## Problem to solve
Would you transcribe the whole listing exactly, minus its pictures?

## Records shown
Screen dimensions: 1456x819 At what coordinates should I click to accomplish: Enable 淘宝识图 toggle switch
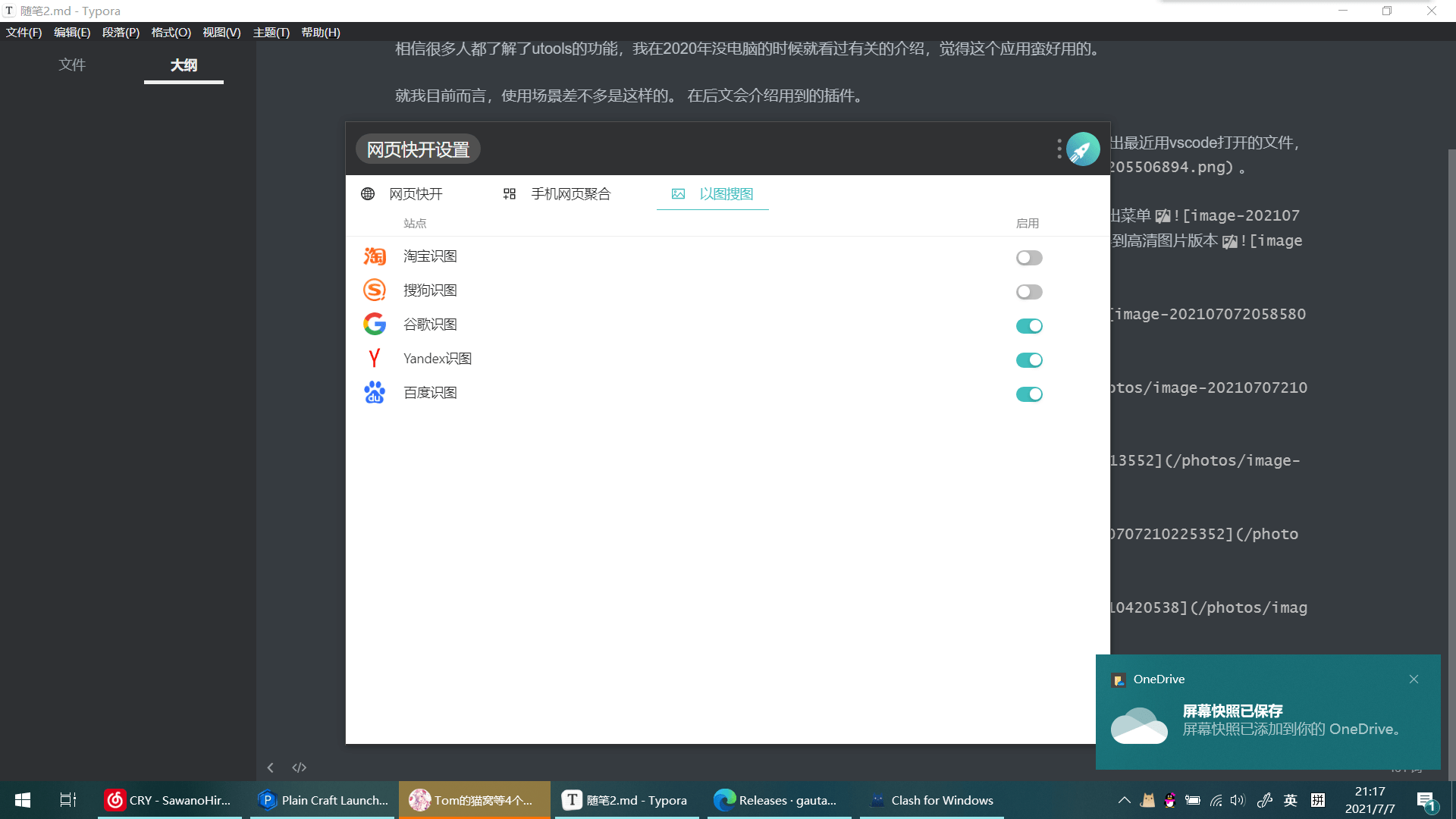[1029, 258]
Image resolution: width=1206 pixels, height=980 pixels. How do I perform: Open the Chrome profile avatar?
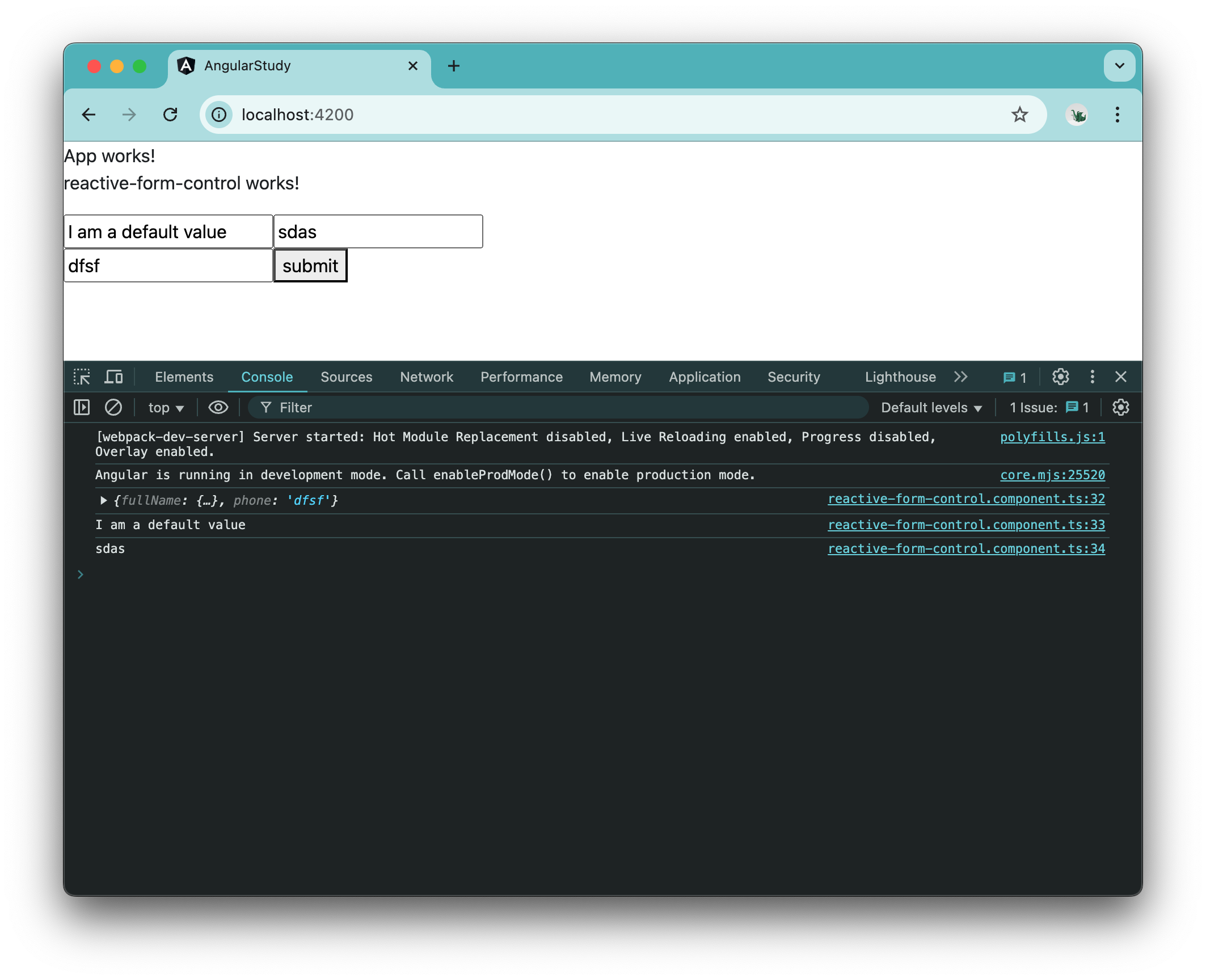(x=1077, y=115)
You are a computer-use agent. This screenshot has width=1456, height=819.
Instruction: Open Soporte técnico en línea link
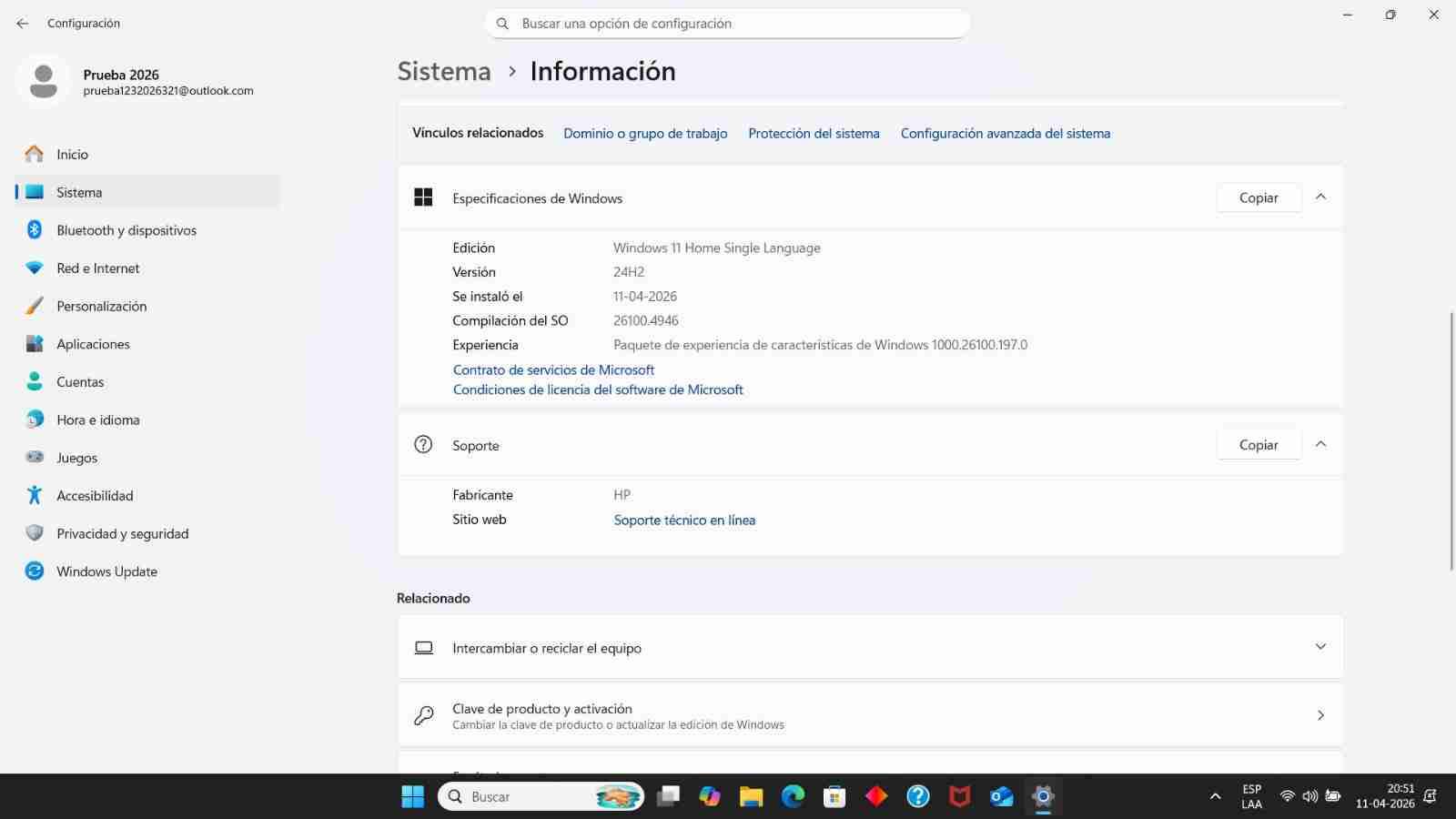683,520
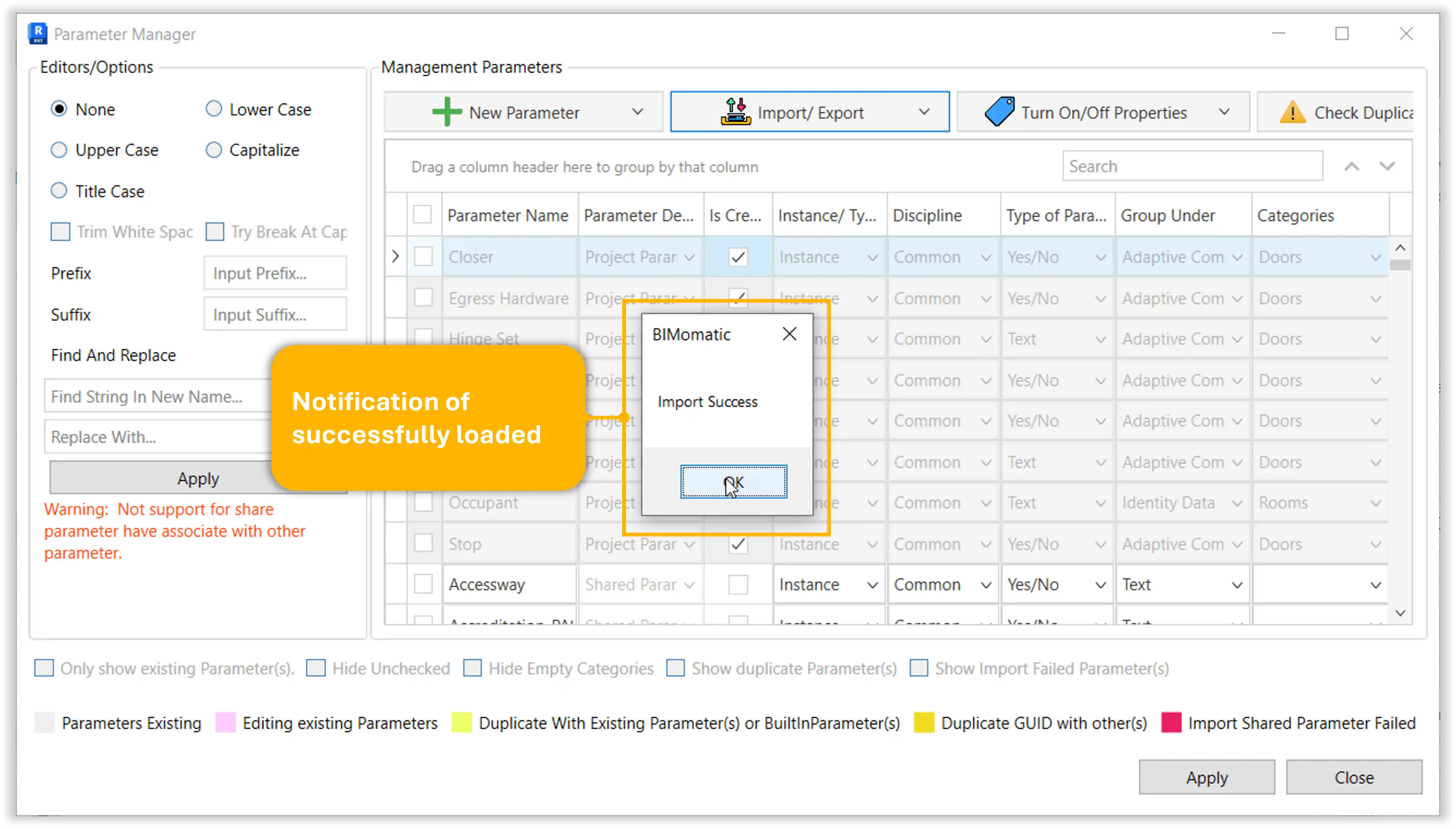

## Response area
Screen dimensions: 1456x819 At what coordinates should I click to accomplish: Enable 淘宝识图 toggle switch
[1029, 258]
Image resolution: width=1206 pixels, height=980 pixels. How do I perform: Open the Chrome profile avatar?
(x=1077, y=115)
You are a computer-use agent. This screenshot has width=1456, height=819.
Instruction: Open Soporte técnico en línea link
683,520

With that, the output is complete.